### Task brief
Copy out exactly the lines beginning with the one that contains "Click the Anthropic organization logo icon" and ending at the last line of the listing, skipping any pictures.

### Records supplied
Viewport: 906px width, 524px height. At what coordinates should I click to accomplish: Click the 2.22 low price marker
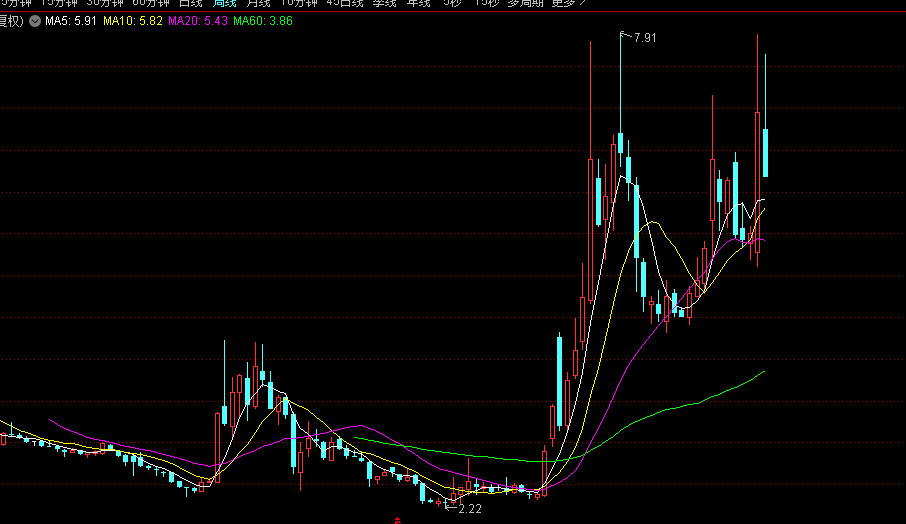[470, 509]
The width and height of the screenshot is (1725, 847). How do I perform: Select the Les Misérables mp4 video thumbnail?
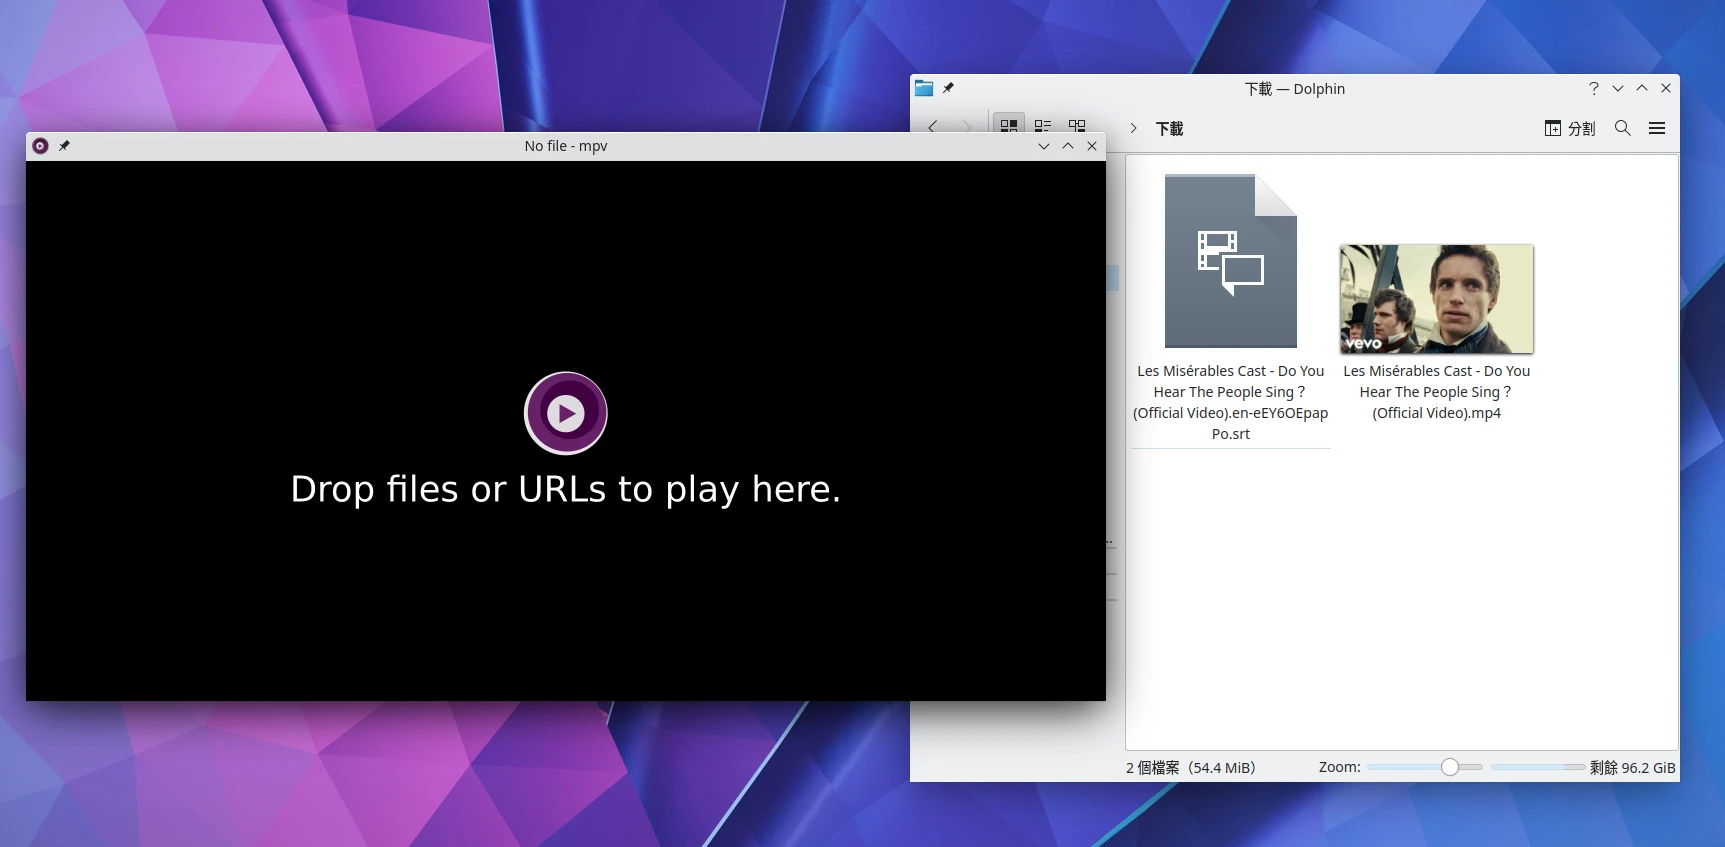pyautogui.click(x=1436, y=299)
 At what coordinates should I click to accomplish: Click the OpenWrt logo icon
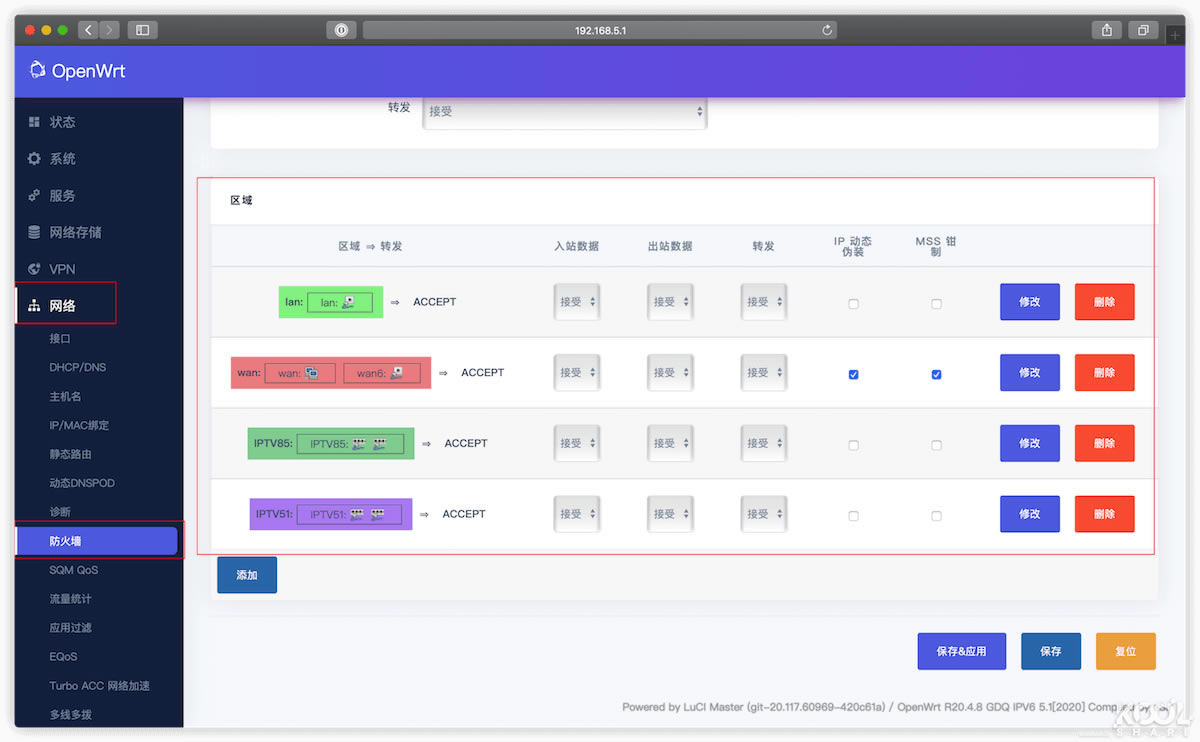pos(38,70)
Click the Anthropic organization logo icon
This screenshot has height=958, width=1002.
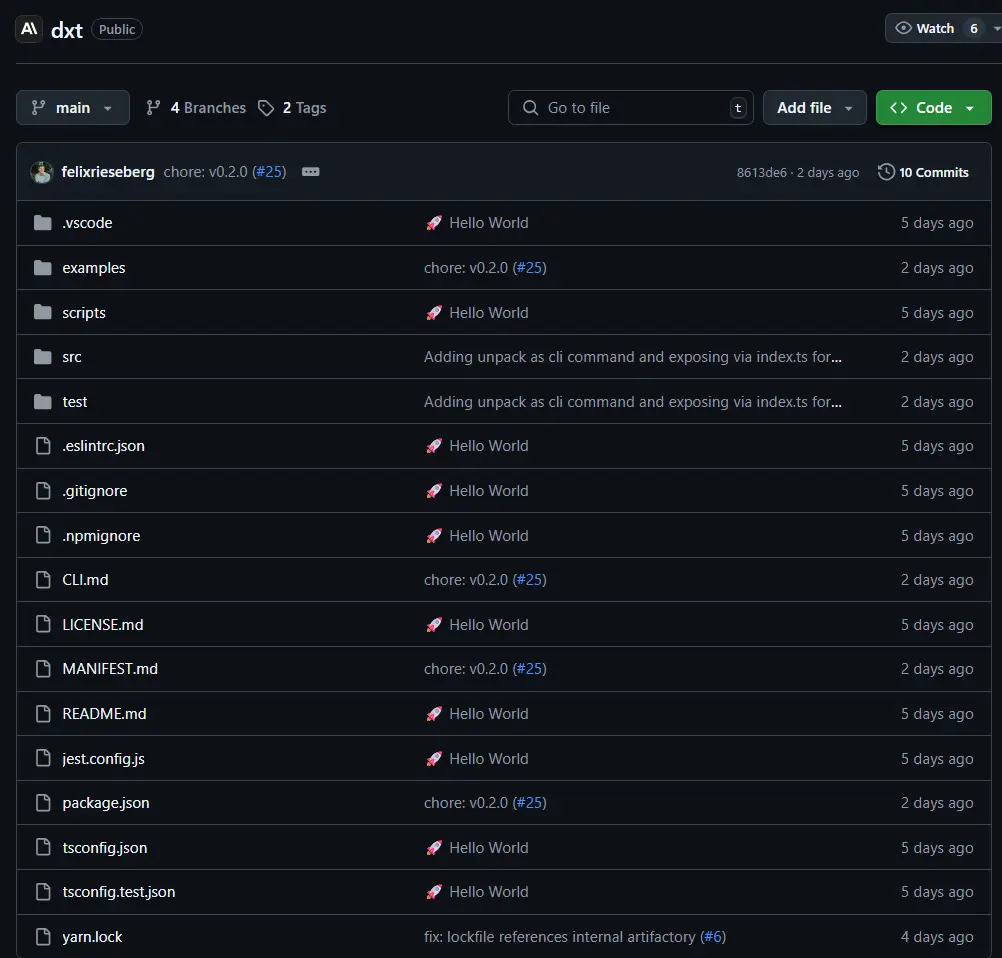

### Answer to the problem
Click the Anthropic organization logo icon
This screenshot has height=958, width=1002.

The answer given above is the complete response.